In this tutorial I will explain basic Kafka basic terms and terminology.
- Apache Kafka is an open source streaming platform.
- The Kafka core is written in Scala, and Kafka Streams and KSQL are written in Java.
- Fast, highly scalable and redundant messaging through a pub-sub model.
- Messaging System
- Activity Tracking
- Gather metrics from different locations
- Application Logs
- Streams Processing
- Integration with other Big Data Technologies
Some terms to explain:
- Cluster: This is a set of Kafka brokers.
- Zookeeper: This is a cluster coordinator
- Broker: This is a Kafka server, also the Kafka server process itself.

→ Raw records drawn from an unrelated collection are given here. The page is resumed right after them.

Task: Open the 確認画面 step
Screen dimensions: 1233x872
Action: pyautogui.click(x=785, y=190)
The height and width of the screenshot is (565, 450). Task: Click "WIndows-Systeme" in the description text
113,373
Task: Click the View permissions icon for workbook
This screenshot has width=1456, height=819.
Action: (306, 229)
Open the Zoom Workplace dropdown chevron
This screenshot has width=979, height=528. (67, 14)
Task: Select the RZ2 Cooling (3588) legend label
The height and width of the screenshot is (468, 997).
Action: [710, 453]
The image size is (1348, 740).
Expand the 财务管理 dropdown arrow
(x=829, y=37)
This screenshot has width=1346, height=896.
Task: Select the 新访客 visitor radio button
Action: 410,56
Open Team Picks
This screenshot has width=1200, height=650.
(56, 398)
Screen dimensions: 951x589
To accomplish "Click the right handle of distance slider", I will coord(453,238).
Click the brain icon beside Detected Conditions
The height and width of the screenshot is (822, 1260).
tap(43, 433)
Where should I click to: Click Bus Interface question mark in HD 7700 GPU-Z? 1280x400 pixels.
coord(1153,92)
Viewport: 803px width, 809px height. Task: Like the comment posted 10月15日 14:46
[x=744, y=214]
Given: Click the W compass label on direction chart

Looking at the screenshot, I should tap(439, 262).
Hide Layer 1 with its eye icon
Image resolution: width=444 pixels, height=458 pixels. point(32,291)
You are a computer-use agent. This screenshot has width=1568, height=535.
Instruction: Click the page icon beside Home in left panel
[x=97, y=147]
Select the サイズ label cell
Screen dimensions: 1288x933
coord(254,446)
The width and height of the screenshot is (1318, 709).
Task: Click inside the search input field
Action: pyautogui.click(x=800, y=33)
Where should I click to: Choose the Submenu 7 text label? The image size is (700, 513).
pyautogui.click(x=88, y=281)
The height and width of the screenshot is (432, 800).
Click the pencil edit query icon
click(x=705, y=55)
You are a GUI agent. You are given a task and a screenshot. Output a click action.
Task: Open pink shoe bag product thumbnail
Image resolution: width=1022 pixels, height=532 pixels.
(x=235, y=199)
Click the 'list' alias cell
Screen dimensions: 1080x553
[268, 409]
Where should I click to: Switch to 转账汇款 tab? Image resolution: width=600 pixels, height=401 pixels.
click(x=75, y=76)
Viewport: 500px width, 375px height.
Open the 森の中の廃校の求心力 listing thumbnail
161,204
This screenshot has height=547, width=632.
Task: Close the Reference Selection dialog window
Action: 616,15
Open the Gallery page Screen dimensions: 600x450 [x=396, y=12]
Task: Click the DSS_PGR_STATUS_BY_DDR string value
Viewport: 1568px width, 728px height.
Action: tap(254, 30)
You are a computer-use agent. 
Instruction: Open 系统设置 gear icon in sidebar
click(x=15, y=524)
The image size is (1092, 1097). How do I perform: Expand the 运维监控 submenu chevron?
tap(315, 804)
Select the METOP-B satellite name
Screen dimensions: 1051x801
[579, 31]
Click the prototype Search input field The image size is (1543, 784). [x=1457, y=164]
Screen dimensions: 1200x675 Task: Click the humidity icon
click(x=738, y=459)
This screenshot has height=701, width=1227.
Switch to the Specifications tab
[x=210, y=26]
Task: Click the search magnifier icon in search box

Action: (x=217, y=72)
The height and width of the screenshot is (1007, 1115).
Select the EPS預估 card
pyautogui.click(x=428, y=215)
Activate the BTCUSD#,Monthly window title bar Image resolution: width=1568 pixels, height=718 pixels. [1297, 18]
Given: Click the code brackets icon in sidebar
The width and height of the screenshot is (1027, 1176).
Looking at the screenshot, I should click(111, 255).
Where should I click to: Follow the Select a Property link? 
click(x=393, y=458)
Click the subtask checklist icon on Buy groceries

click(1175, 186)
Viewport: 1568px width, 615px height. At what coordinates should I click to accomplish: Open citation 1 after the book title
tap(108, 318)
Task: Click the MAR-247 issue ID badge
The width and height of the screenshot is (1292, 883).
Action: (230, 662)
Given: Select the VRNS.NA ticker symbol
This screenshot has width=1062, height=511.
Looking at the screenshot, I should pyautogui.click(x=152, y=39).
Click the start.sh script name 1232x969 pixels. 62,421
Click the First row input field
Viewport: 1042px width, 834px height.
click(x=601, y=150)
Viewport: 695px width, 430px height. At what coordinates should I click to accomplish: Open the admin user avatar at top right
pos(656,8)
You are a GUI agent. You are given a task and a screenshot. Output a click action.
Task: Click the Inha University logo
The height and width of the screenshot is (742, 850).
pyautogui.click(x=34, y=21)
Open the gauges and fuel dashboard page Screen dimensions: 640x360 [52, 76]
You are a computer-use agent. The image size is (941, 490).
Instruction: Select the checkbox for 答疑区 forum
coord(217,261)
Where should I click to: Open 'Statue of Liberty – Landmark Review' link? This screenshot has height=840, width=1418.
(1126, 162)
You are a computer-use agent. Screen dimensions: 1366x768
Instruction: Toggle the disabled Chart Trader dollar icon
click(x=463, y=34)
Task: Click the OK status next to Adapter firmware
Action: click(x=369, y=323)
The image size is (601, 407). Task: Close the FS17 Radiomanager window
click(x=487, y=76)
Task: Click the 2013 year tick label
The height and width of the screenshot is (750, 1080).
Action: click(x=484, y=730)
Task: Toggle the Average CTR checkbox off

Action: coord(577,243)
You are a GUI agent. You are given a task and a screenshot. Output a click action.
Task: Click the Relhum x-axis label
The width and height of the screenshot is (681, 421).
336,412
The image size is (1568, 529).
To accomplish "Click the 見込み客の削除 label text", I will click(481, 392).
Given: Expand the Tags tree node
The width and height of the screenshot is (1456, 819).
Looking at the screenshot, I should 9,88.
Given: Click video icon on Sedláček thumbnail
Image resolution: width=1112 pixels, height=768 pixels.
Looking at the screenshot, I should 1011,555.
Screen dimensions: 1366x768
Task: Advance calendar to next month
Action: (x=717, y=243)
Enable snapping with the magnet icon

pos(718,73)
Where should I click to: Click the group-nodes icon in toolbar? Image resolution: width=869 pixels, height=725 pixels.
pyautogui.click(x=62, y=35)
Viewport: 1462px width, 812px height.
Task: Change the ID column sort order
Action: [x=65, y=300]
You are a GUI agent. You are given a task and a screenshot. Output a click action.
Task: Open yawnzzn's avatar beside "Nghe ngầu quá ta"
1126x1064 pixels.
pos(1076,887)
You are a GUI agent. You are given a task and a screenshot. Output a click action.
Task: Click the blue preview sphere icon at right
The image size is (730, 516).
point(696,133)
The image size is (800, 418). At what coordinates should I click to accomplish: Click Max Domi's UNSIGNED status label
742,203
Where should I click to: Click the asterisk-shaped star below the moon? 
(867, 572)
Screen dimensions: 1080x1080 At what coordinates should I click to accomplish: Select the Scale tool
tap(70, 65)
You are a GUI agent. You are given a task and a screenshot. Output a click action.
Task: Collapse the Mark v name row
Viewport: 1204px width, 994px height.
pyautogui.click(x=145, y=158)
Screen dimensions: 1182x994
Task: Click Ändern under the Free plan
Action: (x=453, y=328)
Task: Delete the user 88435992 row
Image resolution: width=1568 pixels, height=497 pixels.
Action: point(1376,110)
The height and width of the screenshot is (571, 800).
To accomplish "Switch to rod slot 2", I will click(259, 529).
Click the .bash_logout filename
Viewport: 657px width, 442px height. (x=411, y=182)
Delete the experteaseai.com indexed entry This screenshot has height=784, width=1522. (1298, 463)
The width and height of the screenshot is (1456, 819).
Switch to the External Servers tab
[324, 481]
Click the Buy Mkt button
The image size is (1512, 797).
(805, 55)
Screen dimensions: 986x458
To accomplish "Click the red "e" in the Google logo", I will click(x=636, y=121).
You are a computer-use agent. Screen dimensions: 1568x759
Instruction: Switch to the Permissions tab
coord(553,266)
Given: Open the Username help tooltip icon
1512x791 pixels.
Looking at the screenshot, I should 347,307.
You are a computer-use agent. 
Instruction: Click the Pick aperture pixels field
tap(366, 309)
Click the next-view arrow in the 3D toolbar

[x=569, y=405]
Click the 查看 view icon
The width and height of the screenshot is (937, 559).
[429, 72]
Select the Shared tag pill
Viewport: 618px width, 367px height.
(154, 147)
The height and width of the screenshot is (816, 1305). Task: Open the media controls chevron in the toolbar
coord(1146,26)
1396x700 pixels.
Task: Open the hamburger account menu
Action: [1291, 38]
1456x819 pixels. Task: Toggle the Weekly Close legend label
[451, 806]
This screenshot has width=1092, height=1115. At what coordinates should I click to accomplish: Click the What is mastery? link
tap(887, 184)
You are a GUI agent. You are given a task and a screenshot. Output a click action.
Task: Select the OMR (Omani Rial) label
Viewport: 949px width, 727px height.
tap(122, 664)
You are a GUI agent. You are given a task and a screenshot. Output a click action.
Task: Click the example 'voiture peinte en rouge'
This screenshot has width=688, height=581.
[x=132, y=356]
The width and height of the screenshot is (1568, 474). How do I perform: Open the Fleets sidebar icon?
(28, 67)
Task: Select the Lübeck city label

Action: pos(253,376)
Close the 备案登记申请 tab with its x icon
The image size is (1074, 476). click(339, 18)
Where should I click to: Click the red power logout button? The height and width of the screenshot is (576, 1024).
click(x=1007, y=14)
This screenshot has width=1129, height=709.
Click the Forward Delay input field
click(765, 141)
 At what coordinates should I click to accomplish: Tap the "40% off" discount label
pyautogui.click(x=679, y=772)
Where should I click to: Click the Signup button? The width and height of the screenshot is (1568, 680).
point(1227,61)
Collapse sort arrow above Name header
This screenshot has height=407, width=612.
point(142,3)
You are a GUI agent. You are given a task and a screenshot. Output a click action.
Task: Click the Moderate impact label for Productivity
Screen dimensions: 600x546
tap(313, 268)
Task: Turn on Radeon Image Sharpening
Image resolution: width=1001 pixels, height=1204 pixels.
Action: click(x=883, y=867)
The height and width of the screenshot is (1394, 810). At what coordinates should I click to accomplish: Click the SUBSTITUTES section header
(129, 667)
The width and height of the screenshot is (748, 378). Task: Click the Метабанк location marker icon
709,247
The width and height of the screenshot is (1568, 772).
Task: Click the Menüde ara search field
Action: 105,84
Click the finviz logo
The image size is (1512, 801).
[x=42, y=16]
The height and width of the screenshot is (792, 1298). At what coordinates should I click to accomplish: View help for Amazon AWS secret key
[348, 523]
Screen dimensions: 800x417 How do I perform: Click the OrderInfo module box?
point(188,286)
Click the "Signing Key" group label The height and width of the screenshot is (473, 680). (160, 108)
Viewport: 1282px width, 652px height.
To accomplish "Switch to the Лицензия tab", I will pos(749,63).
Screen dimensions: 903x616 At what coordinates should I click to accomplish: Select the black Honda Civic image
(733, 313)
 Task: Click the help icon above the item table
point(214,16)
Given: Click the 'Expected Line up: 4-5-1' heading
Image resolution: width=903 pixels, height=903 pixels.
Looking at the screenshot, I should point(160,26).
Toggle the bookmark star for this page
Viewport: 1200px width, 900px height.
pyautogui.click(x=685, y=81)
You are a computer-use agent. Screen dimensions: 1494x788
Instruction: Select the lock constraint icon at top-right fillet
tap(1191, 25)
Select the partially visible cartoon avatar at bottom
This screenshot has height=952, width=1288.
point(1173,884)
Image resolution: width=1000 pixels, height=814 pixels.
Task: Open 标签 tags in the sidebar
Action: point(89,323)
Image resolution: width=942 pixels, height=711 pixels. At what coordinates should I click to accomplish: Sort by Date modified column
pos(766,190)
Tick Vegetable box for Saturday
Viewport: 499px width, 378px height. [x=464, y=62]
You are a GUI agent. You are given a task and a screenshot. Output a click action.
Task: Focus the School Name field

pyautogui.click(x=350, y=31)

- Topic: This is a queue (that has log partitions); a broker can run several topics.
- Offset: This is an identifier for each message.
- Partition: This is an immutable and ordered sequence of records continually appended to a structured commit log.
- Producer: This is the program that publishes data to topics.
- Consumer: This is the program that processes data from the topics.
- Retention period: This is the time to keep messages available for consumption.
There are four major APIs in Kafka:
- Producer API – Permits an application to publish streams of records.
- Consumer API – Permits an application to subscribe to topics and processes streams of records.
- Connector API – Executes the reusable producer and consumer APIs that can link the topics to the existing applications.
- Streams API – This API converts the input streams to output and produces the result.